Parts of the class are technical—Loeb teaches some geometry, physics and computer programming—but it satisfies the art distribution requirement. (Two of the five computer science majors sheepishly admit that's why they took the course.) Animation is, after all, creative, and elements of the class include learning to develop and pace a story, using subtleties in a characters facial expression to convey emotion and telling a story through pictures. For the final project, the students work in groups to create an animation lasting from 30 seconds to 2 minutes. Last fall Loebs class met during the presidential election season and impressed her with their strong political convictions. She asked the class what they thought of using a political theme for their final project. "They practically jumped out of their chairs and were so excited," she laughs. Hundreds of hours of work later—several students spent the last 72 hours before the deadline in the computer lab—one depicted a tug of war between red and blue figures while another showed a father and son watching TV coverage of the election with growing ire, finally announcing how proud they are of their country (pan to Canadian flag).

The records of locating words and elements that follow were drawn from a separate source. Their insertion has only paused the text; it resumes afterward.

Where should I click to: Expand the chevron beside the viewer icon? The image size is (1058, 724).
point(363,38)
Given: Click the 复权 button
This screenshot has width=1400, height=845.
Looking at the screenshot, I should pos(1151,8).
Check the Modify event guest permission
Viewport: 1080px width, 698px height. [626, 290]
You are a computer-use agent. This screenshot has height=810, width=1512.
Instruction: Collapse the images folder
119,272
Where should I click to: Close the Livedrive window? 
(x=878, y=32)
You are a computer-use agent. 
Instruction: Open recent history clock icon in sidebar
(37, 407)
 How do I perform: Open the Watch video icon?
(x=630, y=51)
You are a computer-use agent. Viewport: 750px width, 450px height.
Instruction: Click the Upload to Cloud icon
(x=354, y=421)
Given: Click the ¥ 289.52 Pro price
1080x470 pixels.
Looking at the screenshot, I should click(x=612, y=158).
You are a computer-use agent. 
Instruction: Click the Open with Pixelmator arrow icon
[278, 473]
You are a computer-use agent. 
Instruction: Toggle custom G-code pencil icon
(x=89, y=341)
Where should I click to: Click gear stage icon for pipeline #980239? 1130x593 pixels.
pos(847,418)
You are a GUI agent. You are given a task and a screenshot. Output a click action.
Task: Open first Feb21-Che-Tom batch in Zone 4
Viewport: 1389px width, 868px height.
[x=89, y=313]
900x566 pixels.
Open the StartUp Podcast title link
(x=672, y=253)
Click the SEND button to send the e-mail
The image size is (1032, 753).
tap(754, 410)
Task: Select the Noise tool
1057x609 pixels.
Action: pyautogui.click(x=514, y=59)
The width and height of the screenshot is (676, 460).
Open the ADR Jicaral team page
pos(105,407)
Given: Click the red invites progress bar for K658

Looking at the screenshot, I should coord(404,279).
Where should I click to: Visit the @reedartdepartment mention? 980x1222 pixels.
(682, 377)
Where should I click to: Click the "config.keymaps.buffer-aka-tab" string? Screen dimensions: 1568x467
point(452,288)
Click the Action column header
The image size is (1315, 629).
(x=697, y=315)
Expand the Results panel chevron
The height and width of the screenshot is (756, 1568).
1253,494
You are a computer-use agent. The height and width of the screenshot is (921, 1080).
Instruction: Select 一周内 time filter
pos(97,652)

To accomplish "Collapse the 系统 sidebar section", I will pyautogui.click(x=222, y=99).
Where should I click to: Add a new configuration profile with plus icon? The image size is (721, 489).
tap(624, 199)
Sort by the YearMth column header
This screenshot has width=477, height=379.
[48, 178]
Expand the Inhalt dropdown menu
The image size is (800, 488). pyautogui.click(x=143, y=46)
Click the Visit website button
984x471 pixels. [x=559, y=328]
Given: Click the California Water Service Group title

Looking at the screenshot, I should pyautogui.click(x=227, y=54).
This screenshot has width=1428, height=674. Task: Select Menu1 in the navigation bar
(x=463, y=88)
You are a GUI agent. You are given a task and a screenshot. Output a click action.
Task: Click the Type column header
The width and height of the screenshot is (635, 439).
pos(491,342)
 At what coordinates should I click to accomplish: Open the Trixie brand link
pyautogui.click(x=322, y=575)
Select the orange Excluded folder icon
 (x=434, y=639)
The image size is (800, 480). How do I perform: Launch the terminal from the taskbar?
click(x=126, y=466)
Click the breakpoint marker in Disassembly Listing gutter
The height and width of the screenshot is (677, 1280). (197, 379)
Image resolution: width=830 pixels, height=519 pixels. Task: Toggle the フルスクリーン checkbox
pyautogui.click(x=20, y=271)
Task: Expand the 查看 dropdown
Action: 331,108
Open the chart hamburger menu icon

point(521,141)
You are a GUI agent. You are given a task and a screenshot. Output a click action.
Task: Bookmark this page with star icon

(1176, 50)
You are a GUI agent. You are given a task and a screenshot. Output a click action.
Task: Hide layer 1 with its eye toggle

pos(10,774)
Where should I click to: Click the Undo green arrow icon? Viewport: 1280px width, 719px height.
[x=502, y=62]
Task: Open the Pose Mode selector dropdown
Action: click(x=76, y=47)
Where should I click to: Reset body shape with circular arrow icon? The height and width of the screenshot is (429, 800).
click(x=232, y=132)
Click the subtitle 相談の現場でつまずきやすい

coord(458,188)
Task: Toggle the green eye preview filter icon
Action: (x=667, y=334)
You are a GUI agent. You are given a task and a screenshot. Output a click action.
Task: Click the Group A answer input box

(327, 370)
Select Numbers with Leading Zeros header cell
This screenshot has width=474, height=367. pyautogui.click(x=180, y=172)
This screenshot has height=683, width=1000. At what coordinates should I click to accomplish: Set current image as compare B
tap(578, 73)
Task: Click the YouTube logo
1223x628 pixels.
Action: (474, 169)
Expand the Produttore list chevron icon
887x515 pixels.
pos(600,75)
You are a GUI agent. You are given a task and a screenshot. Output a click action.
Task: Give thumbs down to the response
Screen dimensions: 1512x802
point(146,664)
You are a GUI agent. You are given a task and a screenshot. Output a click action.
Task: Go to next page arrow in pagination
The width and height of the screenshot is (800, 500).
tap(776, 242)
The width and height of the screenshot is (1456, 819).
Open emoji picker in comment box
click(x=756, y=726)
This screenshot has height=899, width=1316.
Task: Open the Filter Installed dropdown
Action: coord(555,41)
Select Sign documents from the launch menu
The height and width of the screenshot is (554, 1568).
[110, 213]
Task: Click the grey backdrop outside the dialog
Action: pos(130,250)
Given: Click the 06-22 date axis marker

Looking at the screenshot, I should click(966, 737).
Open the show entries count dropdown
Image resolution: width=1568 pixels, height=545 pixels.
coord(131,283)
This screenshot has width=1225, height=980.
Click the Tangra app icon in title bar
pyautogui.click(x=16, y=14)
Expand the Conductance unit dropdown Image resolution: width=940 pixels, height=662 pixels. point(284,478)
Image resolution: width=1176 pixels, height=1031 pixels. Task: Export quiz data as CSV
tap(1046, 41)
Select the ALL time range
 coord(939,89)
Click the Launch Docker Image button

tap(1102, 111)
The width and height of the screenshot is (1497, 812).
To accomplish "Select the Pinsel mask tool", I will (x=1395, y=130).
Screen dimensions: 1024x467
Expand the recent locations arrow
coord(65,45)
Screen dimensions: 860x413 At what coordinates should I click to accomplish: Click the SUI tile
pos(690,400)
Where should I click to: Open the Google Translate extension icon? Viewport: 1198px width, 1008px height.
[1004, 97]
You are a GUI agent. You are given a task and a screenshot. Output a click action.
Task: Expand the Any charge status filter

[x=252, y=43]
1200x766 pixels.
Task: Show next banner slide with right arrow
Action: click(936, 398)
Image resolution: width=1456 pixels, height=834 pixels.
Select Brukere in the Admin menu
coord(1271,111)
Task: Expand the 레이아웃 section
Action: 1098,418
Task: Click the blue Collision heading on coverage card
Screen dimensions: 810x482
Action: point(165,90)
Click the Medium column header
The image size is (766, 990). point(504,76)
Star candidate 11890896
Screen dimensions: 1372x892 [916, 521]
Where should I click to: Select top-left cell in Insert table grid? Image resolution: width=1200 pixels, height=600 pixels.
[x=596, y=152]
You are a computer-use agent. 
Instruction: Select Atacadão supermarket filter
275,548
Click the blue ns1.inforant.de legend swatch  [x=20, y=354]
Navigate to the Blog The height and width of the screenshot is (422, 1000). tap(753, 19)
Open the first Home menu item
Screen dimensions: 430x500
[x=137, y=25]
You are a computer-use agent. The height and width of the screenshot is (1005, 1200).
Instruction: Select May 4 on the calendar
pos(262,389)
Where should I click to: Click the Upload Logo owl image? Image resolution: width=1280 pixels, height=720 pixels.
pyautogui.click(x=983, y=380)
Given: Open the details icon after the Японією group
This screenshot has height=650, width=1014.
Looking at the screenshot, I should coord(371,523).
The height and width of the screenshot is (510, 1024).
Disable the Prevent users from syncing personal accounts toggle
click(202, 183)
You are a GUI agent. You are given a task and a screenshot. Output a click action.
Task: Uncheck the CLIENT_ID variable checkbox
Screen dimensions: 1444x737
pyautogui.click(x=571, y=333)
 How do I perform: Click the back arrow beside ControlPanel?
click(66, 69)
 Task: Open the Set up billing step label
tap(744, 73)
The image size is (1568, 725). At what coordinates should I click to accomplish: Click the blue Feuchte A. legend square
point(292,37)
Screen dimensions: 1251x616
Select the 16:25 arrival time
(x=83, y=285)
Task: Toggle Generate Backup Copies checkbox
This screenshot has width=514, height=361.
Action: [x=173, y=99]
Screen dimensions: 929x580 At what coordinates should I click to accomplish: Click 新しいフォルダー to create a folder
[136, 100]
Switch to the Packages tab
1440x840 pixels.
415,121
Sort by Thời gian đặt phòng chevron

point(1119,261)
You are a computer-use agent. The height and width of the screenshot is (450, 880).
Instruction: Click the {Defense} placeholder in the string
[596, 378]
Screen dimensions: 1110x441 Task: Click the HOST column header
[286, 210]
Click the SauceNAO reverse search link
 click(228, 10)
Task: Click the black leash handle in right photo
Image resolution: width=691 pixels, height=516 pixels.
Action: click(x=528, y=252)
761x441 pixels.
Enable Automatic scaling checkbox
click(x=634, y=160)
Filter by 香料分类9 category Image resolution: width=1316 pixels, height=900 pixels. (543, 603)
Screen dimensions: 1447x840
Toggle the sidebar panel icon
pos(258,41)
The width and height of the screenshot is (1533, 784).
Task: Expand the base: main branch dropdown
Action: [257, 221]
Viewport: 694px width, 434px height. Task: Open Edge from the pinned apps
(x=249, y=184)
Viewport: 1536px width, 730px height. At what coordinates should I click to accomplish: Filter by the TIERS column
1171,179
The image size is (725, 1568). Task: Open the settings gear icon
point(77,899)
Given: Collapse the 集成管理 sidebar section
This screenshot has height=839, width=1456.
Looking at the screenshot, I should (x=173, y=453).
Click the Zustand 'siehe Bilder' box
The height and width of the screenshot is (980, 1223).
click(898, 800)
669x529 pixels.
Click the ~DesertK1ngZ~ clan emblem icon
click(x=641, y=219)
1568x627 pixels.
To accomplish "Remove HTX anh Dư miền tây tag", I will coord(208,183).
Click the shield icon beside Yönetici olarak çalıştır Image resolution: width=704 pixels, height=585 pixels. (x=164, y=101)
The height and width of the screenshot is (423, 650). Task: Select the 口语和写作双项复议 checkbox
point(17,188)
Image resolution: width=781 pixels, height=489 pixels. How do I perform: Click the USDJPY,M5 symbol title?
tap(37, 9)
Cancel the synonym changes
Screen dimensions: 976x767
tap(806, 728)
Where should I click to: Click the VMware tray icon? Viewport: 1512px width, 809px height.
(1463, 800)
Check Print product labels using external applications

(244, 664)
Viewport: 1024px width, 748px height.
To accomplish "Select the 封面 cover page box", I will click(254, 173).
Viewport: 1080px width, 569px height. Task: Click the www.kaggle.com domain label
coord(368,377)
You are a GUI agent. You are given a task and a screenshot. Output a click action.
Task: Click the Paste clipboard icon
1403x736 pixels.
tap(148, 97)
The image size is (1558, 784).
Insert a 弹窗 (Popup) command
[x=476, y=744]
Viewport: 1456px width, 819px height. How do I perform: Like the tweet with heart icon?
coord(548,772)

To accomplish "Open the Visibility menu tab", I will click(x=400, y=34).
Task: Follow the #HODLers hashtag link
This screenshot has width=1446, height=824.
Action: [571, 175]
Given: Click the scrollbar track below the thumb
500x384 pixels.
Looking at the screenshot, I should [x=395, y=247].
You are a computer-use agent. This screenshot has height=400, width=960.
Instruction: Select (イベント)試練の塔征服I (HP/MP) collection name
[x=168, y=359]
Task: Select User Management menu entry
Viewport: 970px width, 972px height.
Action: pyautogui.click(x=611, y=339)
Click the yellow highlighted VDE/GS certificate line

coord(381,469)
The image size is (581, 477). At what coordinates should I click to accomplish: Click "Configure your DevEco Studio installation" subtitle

Loeb will teach CS13 again this winter, but she has a vision that extends beyond the snow and mud seasons. In the plotting and scheming stages is a digital arts minor within the computer science department that would combine classes in computer science, film studies, theater and studio art. In animation terms, Loeb is developing the characters for the minor, story boarding the plot and shading the details. Soon, she hopes, it'll be time to animate.
Motion Capture Jessica Glago '08works with animation software underProfessor Loeb's guidance.
JULIE SLOANE is a writer and editor at Fortune Small Business magazine.
Lorie Loeb recommends the following computer animation sources: 1. The Animator's Survival Kit by Richard Williams (Faber & Faber, 2002) "A great book on everything from traditional to cutting-edge animation techniques." 2. www.brownfish.com (founded 2000) "A Web site loaded with animated shorts by students, independents and professional animators." 3. 75th Annual Academy AwardsShort Films (Questar DVD, 2004) "Academy Award-nominated animated and live-action shorts from 2003."